Under Obama, that number soared to nearly 100,000 annually. The idea that we’ve abandoned our humanitarian leadership role because of this refugee resettlement reduction is ludicrous. Overall, since 1975, the U.S. has resettled more than 3 million refugees. Under Trump, the U.S. still accepted more refugees than any other country in both 2017 and 2018. On top of that, America forked over nearly $1.6 billion to support the U.N.’s refugee resettlement campaign. Moreover, America remains the largest single country provider of humanitarian assistance worldwide. Total U.S. humanitarian assistance was more than $8 billion in fiscal year 2017, covering food, shelter, health care and access to clean water for millions.

That’s enough.

America’s constitutional duty is to Americans first (“ourselves and our posterity”). The truth is that we’ve been generous to a ruinous, open borders fault. Last year, the Federation for American Immigration Reform tallied refugee resettlement costs to taxpayers at nearly $9 billion over five years.
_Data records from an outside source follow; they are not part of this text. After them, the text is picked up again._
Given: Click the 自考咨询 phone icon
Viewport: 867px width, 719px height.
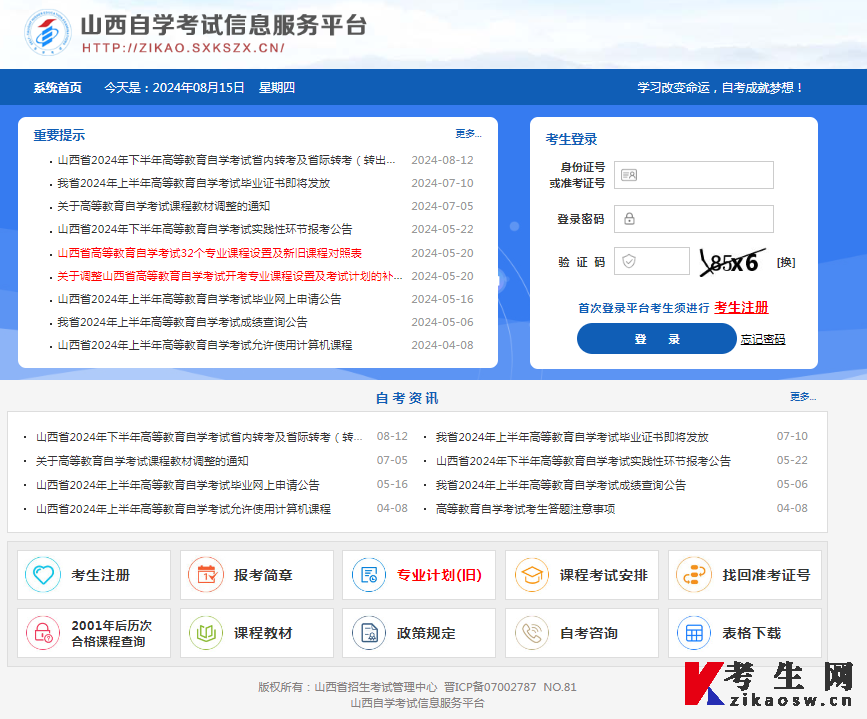Looking at the screenshot, I should (533, 632).
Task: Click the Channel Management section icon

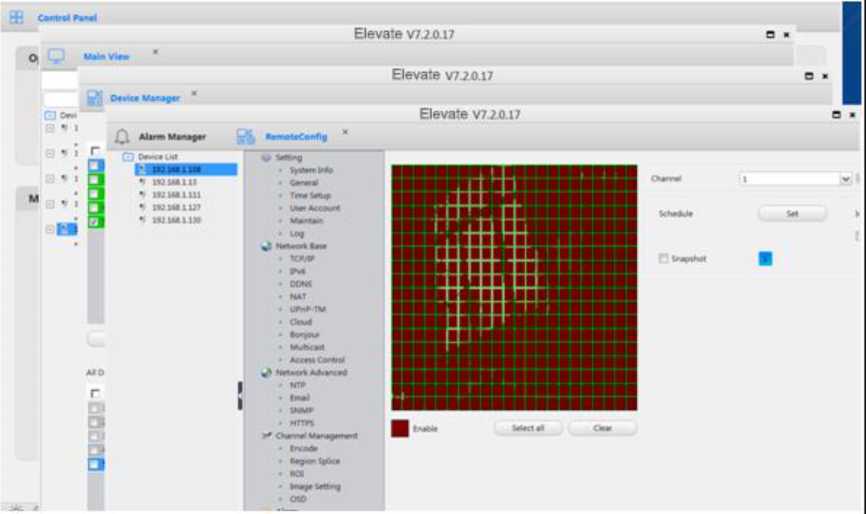Action: tap(266, 436)
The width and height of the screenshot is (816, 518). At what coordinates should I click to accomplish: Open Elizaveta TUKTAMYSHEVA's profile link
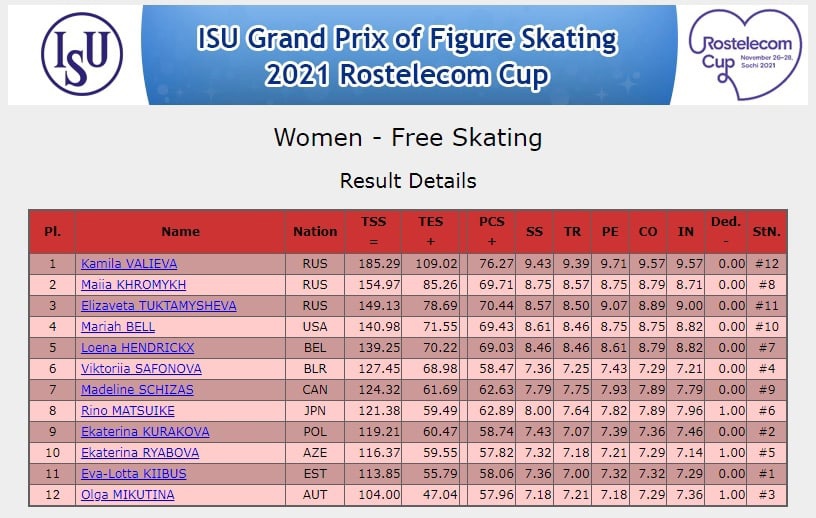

In my adopted home state of Colorado, a new University of Colorado Boulder study acknowledged that refugees are often “trapped in chronic poverty” after resettlement subsidies dry up and are unable to lift themselves out of dependency on government aid such as public housing, Medicaid and food stamps. Federal statistics show that nearly half of all refugee households receive cash welfare. Chain migration perpetuates the cycle of poverty.

A tiny cabal of government contractors, mostly religious groups cloaking their profit-seeking in compassion and Scripture, perpetuates the refugee resettlement racket. These special interests have systematically blurred the lines between legitimate refugees seeking asylum from oppression and economic migrants from Central America clamoring for higher wages or better welfare benefits.

Mass migration champions have stretched the definition of refugee so thin that “climate change refugees” seeking relief from uninhabitable environments are now a phenomenon. Nuts. Doesn’t America have enough residents in need of shelter and support?

Only a complete moratorium on immigration would give America the break it needs to regain control of our system. Trump’s refugee reduction is not an apocalypse. It’s a long overdue respite that deserves cheers, not jeers.


Michelle Malkin is a syndicated columnist.